-------- Selected text --------
A number theory problem by Anubhav Jain

let the number be 'x' and the divisor be 'd' .

By division algorithm ,

x = dm + 24 .......... (1)

2x = dn + 11 ........... (2)

Multiplying (1) by 2 ,

2x = 2dm + 48 ........ (3)

Equating (2) , (3) ,

dn + 11 = 2dm + 48

dn - 2dm = 48 - 11

d( n - 2m) = 37

Since 37 is a prime number and d,n,m are positive integers , only 2 cases come into consideration -

1) d = 1 ; n - 2m = 37

But if d = 1 , then d | x .

So remainder must be 0 always!

So , d = 1 is not possible.

2) So we are left with the only case , d = 37 , which is possible.

Hence , the required divisor is 37 :)

Let the original number be 'a'

Let the divisor be 'd'

Let the quotient of the division of a by d be 'x'

Therefore, we can write the relation as a by d = x and the remainder is 24.
-------- Given material --------
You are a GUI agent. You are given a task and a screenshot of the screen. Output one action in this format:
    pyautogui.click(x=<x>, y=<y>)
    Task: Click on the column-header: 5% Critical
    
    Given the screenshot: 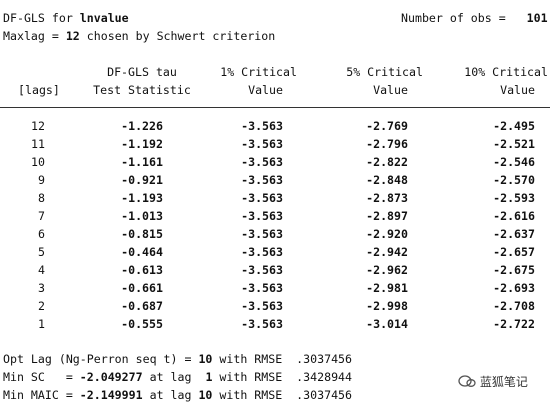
--------
Task prompt →
Please answer these from the number theory solution above:
(a) What remainder appears in equation (1)?
(b) What does d(n - 2m) equal?
(c) According to the text, why is d = 1 not possible?

Your solution →
(a) 24
(b) 37
(c) If d = 1, then d divides x, so the remainder would always be 0.